Again, with such reserve margin, Northeastern forward capacity markets would be clearing in the $120-160/kW range. This is important because prices above Net CONE are a signal for new capacity entry and return on investment for existing resources.
Many believe the Operating Reserve Demand Curve (ORDC), the primary mechanism for producing scarcity prices in ERCOT, is inherently volatile and — since it has produced very little revenue since its adoption in 2014 — this summer may be no different.

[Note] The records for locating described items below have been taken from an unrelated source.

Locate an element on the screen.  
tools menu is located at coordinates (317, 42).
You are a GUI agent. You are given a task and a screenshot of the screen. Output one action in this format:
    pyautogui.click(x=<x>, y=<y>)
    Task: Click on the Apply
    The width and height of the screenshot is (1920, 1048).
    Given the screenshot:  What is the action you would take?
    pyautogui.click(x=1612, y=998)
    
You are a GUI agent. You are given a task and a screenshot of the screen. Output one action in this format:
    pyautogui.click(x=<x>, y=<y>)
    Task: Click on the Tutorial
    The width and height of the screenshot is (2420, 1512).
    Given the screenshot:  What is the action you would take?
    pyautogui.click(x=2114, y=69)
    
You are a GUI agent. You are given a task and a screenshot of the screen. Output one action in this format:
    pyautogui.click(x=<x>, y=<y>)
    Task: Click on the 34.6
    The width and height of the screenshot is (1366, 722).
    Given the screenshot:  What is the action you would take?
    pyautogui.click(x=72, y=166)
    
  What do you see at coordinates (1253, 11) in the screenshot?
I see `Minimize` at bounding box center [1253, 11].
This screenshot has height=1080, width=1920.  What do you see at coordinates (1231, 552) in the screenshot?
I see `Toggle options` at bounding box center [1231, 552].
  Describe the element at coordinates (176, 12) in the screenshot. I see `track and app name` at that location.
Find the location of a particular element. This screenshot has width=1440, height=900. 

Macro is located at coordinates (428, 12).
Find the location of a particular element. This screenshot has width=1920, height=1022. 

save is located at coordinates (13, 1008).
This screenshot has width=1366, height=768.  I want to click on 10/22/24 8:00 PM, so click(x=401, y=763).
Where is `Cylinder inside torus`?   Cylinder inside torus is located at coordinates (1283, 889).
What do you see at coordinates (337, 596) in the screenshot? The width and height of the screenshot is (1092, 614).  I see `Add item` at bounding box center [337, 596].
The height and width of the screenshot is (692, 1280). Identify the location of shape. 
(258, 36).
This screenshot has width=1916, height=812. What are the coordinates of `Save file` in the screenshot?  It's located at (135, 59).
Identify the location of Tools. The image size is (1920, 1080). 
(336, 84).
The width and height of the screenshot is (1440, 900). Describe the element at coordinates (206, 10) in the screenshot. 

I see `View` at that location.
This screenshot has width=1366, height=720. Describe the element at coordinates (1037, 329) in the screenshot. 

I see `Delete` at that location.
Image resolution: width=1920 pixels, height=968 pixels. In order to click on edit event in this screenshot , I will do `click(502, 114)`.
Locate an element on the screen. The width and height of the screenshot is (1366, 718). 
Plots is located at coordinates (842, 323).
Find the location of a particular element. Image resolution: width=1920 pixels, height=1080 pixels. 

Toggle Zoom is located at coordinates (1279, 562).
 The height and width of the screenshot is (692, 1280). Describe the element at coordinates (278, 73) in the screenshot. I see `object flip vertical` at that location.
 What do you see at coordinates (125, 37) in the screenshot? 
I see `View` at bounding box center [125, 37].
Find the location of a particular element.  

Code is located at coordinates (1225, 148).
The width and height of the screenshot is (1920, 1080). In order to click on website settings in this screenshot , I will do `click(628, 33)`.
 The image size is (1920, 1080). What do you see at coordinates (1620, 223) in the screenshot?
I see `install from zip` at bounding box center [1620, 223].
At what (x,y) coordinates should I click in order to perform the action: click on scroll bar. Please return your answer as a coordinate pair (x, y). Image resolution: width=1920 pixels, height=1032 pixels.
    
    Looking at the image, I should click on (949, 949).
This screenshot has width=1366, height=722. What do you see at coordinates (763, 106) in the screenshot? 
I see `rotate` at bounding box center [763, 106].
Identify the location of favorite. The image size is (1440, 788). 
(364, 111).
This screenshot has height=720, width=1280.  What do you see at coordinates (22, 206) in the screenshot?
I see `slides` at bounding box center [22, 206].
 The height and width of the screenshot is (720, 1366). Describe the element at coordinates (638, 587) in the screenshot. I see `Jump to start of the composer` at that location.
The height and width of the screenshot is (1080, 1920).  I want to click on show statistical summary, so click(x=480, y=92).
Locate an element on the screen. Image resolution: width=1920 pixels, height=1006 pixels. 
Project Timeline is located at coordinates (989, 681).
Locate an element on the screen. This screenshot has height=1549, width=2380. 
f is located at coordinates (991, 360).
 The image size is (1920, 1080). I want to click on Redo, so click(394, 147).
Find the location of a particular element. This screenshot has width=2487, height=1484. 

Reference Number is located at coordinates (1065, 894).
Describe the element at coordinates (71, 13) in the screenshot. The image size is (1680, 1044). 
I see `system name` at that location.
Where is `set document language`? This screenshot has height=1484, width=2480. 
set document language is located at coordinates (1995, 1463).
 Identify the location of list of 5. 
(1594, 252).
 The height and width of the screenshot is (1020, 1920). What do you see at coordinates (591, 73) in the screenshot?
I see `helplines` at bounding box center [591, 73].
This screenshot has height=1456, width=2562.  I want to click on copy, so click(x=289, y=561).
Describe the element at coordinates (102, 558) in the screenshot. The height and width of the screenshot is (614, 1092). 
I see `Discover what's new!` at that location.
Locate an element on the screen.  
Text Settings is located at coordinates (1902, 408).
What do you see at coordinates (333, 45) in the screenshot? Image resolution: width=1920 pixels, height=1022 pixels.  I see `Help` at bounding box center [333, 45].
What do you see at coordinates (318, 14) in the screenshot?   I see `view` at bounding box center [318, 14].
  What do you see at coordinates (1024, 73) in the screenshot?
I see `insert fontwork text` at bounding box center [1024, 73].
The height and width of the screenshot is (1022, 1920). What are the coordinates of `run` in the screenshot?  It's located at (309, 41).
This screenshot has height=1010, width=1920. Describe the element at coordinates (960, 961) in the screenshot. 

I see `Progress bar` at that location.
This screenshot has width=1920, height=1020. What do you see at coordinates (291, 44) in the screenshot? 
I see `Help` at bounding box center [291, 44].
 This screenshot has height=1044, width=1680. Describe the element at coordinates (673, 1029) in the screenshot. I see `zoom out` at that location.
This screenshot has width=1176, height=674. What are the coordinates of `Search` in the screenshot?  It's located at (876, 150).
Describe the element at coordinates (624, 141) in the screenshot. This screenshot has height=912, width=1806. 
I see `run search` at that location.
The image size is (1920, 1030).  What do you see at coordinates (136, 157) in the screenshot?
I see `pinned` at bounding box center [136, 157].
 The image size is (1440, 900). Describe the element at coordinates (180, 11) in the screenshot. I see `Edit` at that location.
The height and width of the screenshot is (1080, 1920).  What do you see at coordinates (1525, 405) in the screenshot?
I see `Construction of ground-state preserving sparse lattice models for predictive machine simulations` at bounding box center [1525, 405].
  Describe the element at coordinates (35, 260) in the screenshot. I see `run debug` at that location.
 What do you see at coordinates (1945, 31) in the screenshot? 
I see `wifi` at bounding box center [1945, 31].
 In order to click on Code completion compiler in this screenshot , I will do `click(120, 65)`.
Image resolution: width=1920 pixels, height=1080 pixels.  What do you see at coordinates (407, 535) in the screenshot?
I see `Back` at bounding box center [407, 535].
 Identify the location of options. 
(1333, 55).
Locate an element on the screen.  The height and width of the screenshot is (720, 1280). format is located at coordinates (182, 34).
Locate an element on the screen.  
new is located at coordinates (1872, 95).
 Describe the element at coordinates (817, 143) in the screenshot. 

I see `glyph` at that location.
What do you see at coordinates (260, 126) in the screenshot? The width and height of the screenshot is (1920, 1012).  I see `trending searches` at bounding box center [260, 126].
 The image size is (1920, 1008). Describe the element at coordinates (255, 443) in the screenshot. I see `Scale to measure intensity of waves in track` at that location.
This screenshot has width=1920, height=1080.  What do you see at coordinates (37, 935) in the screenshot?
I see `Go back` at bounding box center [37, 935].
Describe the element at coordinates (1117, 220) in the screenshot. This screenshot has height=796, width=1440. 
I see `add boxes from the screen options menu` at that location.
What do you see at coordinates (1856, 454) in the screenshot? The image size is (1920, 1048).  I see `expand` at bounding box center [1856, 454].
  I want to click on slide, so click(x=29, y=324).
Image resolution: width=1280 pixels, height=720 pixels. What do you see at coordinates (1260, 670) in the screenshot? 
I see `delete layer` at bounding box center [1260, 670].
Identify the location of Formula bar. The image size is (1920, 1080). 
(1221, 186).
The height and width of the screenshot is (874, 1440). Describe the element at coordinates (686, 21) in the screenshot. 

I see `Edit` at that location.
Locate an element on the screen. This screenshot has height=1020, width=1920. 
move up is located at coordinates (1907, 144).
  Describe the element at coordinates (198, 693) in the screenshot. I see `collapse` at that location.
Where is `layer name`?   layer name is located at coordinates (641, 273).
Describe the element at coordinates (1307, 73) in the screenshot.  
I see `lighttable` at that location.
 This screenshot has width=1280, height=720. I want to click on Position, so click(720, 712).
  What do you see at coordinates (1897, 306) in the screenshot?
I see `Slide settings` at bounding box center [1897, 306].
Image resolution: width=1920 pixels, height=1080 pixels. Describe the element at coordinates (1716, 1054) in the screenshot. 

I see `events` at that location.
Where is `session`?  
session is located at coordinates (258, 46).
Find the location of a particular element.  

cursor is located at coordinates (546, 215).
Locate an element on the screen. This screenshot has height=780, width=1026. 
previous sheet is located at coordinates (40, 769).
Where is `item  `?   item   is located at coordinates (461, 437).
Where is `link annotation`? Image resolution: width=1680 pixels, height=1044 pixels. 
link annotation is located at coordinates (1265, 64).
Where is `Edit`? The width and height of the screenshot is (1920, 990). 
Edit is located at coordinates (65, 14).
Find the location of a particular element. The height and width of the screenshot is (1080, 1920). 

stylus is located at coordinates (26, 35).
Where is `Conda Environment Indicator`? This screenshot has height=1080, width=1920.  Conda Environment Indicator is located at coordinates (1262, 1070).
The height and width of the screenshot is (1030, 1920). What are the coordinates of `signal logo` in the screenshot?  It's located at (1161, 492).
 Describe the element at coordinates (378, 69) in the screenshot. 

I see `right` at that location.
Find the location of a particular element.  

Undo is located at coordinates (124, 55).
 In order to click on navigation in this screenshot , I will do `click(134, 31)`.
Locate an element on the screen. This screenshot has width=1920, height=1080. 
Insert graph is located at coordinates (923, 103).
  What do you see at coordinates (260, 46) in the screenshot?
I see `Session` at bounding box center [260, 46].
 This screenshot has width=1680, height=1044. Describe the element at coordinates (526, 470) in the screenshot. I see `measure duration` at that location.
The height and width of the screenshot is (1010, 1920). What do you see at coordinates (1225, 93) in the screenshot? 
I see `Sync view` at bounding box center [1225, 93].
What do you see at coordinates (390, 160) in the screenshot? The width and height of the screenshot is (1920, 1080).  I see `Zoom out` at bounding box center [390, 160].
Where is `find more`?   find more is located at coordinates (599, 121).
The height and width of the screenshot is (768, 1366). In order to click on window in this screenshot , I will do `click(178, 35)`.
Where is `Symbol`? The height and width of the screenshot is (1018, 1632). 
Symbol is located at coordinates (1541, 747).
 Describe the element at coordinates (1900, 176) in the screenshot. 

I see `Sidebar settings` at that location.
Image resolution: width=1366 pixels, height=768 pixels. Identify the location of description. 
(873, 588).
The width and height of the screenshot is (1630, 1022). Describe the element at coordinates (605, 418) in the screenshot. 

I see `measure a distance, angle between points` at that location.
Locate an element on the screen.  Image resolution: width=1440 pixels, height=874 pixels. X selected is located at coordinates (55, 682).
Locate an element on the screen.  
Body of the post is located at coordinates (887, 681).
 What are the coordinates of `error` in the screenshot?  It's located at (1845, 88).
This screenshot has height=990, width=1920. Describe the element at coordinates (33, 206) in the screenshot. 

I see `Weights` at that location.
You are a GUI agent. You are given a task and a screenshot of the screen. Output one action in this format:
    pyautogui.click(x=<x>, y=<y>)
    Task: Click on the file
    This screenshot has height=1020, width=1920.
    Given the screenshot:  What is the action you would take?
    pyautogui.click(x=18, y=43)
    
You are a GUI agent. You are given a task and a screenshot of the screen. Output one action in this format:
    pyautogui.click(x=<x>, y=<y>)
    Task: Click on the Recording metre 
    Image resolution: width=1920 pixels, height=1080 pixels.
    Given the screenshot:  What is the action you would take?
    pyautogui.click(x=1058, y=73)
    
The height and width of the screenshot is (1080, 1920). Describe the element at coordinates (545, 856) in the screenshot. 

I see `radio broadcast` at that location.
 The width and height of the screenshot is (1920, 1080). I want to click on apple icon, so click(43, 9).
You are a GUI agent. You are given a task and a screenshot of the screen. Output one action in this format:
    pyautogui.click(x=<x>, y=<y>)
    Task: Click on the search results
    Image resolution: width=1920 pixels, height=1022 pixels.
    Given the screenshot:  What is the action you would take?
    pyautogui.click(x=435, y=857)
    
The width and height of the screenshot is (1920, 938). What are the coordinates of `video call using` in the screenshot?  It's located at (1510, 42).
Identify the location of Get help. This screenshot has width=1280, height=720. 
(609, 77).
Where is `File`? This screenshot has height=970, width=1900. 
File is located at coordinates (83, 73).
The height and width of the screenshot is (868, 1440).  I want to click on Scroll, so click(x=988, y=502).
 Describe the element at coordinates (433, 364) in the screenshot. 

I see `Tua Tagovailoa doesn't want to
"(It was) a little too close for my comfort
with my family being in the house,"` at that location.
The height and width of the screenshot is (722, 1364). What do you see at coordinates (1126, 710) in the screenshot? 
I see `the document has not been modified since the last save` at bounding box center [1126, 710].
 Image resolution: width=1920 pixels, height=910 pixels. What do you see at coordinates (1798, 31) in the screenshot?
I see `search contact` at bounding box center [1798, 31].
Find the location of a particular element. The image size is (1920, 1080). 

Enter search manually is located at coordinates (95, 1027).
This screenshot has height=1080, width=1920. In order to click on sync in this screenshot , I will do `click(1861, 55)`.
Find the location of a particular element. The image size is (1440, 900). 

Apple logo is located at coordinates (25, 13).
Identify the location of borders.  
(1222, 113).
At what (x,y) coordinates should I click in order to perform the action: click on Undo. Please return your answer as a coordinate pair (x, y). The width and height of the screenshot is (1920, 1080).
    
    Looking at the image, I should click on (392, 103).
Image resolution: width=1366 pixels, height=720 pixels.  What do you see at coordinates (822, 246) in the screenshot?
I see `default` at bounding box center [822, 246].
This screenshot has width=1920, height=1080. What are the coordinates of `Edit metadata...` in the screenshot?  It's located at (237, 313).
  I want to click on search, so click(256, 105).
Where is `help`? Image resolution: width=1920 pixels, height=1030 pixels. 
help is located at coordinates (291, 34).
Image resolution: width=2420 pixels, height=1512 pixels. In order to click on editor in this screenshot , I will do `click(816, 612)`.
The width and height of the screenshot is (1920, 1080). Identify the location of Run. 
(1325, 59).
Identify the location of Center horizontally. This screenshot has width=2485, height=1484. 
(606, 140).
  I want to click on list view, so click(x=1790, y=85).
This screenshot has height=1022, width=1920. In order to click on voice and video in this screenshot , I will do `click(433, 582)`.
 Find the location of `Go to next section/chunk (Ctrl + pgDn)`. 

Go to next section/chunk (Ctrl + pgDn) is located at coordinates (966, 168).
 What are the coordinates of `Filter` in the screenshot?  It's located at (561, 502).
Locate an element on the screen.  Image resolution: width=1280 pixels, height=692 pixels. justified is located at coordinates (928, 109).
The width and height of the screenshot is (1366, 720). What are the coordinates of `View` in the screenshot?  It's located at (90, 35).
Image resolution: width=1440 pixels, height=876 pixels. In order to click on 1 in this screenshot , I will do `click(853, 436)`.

While we routinely write about the volatility of the construct, a closer look at the summer situation shows that the occurrence of high scarcity events is not just possible — it’s expected.
Here’s what ERCOT’s 2018 Summer Assessment (SARA) — seasonal report that looks at operating reserves and possible contingencies — might look like compared to 2017:
ERCOT Summer Assessment: 2017 vs. 2018 (Projected)
MW - Summer Reserve Capacity |
Forecasted Case |
90th Percentile Thermal Outage |
90th Percentile Low Wind |
Extreme (2011) Weather Load Adjustment |
---|---|---|---|---|
2017 |
5,506 |
3,632 |
2,471 |
1,813 |
2018 (anticipated) |
1,037 |
(721) |
(2,326) |
(2,658) |
ERCOT notes that any value below 2,300 MW indicates risk of EEA1, the point at which ERCOT begins to take emergency actions such as manual all-call of resources, deployment of interruptible load (ERS), and use of emergency interties. The real-time price at this point is likely at the $9,000/MWh price cap.
In the forecasted case, the peak hour reserves dip to 1,037 MW, which means a shortfall of 1,263 MW before ERCOT could avoid emergency conditions. Using recent load shapes, we estimate that on average, nine hours over the course of the year would be within 1,263 MW of the peak demand. If each of these hours were at the price cap, it would imply scarcity of $81/kW-yr just in those hours, and additional hours would see high prices as well, further raising scarcity. For comparison, we estimate no year since 2011 has seen scarcity higher than ~$30-35/kW, with 2015-2017 being below $20/kW-yr each. Further, this is just considering normal forecasted conditions, not accounting for possible contingencies.
We expect scarcity for the remainder of the year could be as high as $100-120/kW. Further, the forwards have only moved up to these levels recently (showing ~$50/kW of scarcity), with the January 23rd price spikes as a result of a delay in the day-ahead clearing mechanism, unrelated to any fundamental summer peak condition. The August peak forward for 2018 as of December 7th was just $88.1/MWh, vs. the $107.1/MWh as it stands in early February.
What could that mean? Forward prices tend to overweight recent historical outcomes and undervalue shifts in market fundamentals going forward. If the summer of 2018 materializes with very high scarcity, the forwards may again overreact, allowing savvy market participants to lock in forward contracts. Though not without risks, this situation presents a tremendous opportunity to generators to earn above-new-cost returns at a time when capacity market pricing elsewhere have been modest.